• Document segment

....

Good afternoon! Welcome aboard the Carpathian Tram. My name is Dzvinka and I will be your guide for the trip. Let me brief you on some rules to be followed while on the journey, the most important of which is to leave all your negative thoughts and emotions on the platform…
This is how the tour on the Vyhoda narrow-gauge railway, aka the Carpathian Tram, begins.
The route starts in Vyhoda and snakes through the mountains across the picturesque Mizunka River. For over a century, the Carpathian village of Vyhoda, with a population of 3 500 people, has been the starting point of this unique narrow-gauge railway.
Established by Austrian Baron Leopold Popper von Podhragy for timber transport, a British and then Polish company took over control of the railway following the first world war. The Germans stepped in during WWII furthering construction to its final length of 180 km. With the transport of timber on the decrease, the railway fell into disrepair, and by 1990, it had retracted to a length of just 135 km. In 1998, severe floods completely washed away more than half the route.

....

• Supplied information
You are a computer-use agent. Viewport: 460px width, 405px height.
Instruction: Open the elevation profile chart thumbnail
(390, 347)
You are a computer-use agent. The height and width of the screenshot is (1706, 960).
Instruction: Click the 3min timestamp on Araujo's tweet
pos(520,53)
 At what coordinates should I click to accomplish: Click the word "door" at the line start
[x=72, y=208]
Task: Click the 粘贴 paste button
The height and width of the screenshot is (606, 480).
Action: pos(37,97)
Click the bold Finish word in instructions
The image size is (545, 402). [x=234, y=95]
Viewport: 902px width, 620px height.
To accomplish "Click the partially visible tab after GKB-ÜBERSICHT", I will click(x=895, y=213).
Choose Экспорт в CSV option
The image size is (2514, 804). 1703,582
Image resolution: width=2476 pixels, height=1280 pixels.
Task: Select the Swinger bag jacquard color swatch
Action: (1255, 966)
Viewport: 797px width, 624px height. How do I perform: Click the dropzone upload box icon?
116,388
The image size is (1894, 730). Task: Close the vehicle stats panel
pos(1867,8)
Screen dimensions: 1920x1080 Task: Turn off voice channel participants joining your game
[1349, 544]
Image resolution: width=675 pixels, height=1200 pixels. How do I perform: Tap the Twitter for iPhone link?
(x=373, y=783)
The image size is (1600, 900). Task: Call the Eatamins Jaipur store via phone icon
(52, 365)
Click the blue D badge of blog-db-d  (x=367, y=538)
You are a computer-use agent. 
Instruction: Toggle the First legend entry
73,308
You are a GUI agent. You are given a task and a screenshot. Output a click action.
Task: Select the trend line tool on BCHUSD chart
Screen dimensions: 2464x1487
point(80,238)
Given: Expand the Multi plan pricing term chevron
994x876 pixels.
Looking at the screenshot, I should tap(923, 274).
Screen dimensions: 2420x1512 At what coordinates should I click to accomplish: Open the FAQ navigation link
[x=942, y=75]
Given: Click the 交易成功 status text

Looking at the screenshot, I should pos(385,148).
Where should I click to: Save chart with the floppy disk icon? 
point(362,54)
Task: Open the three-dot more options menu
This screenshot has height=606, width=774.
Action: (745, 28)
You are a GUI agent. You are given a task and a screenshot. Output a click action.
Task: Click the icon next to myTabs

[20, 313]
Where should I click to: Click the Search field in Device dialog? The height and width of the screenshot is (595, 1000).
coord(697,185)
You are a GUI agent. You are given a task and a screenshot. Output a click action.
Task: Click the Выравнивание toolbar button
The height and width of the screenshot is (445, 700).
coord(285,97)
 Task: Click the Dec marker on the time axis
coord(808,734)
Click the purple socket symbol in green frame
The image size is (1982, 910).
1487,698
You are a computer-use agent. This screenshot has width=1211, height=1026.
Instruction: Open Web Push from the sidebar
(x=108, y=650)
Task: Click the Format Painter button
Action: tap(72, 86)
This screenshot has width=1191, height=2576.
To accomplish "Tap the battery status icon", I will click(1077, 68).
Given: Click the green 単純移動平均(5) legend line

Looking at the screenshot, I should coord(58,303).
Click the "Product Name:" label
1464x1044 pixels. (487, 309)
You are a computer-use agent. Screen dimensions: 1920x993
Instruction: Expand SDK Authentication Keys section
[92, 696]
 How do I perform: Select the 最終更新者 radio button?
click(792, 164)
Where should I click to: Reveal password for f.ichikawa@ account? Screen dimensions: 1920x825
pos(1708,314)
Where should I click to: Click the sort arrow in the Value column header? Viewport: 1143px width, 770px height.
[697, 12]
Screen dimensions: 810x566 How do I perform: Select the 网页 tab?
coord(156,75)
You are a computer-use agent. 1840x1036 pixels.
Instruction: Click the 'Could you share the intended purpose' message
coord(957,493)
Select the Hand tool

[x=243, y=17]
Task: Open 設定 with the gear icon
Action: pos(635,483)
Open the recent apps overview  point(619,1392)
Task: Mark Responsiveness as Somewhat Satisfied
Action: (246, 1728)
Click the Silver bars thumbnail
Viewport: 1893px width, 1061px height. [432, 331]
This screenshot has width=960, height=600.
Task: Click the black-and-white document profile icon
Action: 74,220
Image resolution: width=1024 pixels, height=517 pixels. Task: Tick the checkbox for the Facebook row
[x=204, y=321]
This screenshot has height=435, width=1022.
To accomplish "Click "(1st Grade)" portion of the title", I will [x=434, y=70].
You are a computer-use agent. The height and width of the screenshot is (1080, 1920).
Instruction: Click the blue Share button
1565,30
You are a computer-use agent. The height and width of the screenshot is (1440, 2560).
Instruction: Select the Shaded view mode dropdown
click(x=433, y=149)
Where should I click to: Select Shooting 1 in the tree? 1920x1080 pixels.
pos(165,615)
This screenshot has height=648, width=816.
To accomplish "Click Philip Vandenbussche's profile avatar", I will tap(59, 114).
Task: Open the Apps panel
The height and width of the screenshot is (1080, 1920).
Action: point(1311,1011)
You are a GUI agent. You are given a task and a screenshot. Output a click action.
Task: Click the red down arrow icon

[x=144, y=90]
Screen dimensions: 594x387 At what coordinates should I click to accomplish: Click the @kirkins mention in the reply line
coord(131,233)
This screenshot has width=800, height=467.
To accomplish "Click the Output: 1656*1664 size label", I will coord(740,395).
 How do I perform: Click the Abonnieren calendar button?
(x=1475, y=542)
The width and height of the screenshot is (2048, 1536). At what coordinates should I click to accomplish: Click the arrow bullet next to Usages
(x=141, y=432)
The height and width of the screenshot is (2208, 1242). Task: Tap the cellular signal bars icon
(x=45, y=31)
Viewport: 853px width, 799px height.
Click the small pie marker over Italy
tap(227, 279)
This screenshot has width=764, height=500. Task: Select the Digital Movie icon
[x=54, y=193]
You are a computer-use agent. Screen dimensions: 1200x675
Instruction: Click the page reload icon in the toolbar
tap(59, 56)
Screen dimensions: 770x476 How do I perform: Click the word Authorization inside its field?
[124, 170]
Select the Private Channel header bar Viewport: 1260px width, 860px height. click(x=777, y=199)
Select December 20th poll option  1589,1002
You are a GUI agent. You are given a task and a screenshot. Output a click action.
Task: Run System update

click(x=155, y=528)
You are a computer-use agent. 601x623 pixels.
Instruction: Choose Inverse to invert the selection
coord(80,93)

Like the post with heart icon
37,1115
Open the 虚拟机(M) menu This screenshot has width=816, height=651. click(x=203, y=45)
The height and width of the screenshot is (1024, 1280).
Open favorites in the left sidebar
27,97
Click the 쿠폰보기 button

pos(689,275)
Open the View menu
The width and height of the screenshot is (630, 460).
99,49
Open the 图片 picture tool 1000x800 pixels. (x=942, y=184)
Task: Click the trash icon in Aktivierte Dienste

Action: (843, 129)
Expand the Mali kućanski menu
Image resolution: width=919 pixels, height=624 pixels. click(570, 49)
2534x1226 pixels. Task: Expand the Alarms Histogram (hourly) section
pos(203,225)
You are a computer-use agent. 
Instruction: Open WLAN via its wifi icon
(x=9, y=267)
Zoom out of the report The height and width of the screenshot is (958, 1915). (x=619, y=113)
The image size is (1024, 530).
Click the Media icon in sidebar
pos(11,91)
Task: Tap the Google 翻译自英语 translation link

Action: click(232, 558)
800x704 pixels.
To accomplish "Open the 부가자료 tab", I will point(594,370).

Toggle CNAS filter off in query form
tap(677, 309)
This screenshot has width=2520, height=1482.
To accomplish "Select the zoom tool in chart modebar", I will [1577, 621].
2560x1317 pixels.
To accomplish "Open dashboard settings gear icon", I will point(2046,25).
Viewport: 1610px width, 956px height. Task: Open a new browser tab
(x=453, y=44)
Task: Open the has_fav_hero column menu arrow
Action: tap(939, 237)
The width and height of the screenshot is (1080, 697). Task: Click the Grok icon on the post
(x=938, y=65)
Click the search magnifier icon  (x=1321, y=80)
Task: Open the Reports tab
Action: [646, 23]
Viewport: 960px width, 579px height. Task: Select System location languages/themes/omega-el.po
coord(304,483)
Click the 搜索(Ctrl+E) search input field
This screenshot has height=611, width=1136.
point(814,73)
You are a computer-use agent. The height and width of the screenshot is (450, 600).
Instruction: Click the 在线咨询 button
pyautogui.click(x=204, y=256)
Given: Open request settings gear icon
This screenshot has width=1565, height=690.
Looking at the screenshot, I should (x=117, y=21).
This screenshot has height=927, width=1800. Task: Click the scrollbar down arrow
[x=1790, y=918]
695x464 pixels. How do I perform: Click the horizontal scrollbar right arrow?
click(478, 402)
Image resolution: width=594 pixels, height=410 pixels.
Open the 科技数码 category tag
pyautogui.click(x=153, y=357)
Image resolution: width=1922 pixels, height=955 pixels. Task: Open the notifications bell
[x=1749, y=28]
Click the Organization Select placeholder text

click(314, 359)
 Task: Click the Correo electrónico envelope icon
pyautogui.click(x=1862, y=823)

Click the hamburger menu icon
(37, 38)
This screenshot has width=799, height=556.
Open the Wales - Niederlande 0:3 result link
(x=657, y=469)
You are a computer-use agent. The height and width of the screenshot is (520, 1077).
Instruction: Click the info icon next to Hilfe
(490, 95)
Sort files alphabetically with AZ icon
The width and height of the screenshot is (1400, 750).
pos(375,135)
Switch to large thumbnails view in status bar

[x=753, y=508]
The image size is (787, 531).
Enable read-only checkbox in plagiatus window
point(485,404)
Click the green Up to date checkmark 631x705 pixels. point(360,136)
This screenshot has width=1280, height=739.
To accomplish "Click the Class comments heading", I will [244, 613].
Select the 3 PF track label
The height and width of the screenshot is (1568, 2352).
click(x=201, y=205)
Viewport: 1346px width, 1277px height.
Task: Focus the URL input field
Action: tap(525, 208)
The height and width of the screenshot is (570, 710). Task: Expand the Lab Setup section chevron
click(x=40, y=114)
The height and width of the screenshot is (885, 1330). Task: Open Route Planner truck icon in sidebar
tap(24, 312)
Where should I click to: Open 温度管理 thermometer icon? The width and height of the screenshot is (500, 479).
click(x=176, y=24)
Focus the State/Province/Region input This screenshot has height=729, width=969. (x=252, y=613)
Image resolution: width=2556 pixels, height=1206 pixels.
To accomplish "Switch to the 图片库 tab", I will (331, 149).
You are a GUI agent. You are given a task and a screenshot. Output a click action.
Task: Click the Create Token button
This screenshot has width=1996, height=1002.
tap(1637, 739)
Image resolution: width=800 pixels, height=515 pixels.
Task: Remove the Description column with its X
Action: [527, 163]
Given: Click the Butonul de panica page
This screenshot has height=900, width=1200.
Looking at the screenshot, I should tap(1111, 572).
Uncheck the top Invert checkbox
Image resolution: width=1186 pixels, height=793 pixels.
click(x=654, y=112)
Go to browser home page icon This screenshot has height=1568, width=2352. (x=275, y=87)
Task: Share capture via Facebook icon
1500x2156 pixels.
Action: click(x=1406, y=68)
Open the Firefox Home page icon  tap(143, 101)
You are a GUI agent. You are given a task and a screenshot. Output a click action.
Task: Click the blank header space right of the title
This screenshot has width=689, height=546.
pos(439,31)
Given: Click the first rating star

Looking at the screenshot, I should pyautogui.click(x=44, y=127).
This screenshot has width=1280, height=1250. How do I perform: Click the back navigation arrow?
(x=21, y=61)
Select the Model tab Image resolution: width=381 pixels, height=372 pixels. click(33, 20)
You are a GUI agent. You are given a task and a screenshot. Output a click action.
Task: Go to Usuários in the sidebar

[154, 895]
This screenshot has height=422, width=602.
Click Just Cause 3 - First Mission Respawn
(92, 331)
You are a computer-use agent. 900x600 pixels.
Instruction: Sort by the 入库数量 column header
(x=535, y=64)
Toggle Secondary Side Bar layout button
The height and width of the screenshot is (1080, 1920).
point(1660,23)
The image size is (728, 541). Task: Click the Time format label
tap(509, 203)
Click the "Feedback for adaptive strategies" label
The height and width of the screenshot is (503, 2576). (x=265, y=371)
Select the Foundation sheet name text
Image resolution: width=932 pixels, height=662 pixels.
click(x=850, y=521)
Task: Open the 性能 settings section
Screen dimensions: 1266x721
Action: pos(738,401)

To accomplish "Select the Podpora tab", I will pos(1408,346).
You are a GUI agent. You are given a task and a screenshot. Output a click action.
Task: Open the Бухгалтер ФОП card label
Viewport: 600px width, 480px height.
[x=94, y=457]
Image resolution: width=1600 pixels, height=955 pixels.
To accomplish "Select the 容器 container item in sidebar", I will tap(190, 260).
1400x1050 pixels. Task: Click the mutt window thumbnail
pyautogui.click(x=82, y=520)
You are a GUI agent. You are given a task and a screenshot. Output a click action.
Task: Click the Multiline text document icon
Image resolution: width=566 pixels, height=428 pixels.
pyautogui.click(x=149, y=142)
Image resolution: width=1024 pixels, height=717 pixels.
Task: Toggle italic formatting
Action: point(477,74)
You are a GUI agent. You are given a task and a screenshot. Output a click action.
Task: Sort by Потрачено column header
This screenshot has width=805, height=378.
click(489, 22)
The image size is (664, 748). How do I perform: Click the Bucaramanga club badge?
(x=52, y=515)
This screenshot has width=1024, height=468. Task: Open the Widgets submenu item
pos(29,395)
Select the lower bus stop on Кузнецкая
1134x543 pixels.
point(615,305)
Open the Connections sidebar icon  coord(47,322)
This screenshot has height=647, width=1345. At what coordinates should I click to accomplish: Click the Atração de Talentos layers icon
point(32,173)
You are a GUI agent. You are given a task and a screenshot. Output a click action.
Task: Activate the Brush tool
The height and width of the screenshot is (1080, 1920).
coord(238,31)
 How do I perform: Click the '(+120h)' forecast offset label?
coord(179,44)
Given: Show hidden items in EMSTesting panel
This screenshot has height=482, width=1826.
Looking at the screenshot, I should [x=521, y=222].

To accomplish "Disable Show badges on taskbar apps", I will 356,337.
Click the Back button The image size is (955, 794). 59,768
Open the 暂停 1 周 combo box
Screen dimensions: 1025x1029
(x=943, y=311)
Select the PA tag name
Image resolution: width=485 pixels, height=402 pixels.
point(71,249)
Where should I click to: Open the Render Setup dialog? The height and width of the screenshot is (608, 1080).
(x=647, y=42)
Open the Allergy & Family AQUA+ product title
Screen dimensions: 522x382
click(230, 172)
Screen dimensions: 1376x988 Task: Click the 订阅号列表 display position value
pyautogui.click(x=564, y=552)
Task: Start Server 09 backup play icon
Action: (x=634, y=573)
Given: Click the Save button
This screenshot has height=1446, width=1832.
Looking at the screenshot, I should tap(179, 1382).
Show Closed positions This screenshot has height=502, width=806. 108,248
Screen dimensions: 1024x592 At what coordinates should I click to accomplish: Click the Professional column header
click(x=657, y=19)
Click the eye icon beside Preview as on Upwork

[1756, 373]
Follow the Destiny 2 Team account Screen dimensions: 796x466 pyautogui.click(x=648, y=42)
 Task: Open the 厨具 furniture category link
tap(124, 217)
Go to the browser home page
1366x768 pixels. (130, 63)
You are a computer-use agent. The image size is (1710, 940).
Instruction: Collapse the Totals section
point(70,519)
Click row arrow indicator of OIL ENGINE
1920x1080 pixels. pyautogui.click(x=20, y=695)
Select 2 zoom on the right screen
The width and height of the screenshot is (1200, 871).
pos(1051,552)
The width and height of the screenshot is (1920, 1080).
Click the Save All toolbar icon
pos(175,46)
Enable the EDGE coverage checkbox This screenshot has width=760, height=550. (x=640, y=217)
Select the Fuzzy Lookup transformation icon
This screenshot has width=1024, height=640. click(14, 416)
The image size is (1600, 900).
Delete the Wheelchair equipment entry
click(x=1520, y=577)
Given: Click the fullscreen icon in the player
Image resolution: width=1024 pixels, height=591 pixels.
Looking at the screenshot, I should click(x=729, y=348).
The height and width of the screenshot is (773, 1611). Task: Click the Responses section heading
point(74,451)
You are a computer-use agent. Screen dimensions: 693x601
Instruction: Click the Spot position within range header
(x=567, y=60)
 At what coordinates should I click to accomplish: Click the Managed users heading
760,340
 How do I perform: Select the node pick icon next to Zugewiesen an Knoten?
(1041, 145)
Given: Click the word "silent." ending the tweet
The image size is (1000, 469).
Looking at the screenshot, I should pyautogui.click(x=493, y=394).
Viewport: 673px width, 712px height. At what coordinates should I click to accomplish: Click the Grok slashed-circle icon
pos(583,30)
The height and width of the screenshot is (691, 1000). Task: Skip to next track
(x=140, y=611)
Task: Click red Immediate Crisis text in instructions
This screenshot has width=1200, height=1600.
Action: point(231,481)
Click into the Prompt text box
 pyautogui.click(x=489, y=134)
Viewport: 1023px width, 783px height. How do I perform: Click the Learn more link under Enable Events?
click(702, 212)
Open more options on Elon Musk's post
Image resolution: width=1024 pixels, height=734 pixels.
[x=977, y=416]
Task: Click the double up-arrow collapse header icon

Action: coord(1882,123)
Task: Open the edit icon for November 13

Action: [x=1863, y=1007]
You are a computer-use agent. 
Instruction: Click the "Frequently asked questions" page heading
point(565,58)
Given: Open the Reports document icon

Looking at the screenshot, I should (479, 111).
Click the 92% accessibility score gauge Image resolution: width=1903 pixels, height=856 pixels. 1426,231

....

• Required work
- 1) Write out the part of the Carpathian Tram passage from "The route starts" to "half the route.", keeping it word for word.
- 2) Pull out the entries from the first one through the line containing "[1349, 544]", both included, and reproduce those lines verbatim.

• Answers for this exercise
- 1)
The route starts in Vyhoda and snakes through the mountains across the picturesque Mizunka River. For over a century, the Carpathian village of Vyhoda, with a population of 3 500 people, has been the starting point of this unique narrow-gauge railway.
Established by Austrian Baron Leopold Popper von Podhragy for timber transport, a British and then Polish company took over control of the railway following the first world war. The Germans stepped in during WWII furthering construction to its final length of 180 km. With the transport of timber on the decrease, the railway fell into disrepair, and by 1990, it had retracted to a length of just 135 km. In 1998, severe floods completely washed away more than half the route.

- 2)
You are a computer-use agent. Viewport: 460px width, 405px height.
Instruction: Open the elevation profile chart thumbnail
(390, 347)
You are a computer-use agent. The height and width of the screenshot is (1706, 960).
Instruction: Click the 3min timestamp on Araujo's tweet
pos(520,53)
 At what coordinates should I click to accomplish: Click the word "door" at the line start
[x=72, y=208]
Task: Click the 粘贴 paste button
The height and width of the screenshot is (606, 480).
Action: pos(37,97)
Click the bold Finish word in instructions
The image size is (545, 402). [x=234, y=95]
Viewport: 902px width, 620px height.
To accomplish "Click the partially visible tab after GKB-ÜBERSICHT", I will click(x=895, y=213).
Choose Экспорт в CSV option
The image size is (2514, 804). 1703,582
Image resolution: width=2476 pixels, height=1280 pixels.
Task: Select the Swinger bag jacquard color swatch
Action: (1255, 966)
Viewport: 797px width, 624px height. How do I perform: Click the dropzone upload box icon?
116,388
The image size is (1894, 730). Task: Close the vehicle stats panel
pos(1867,8)
Screen dimensions: 1920x1080 Task: Turn off voice channel participants joining your game
[1349, 544]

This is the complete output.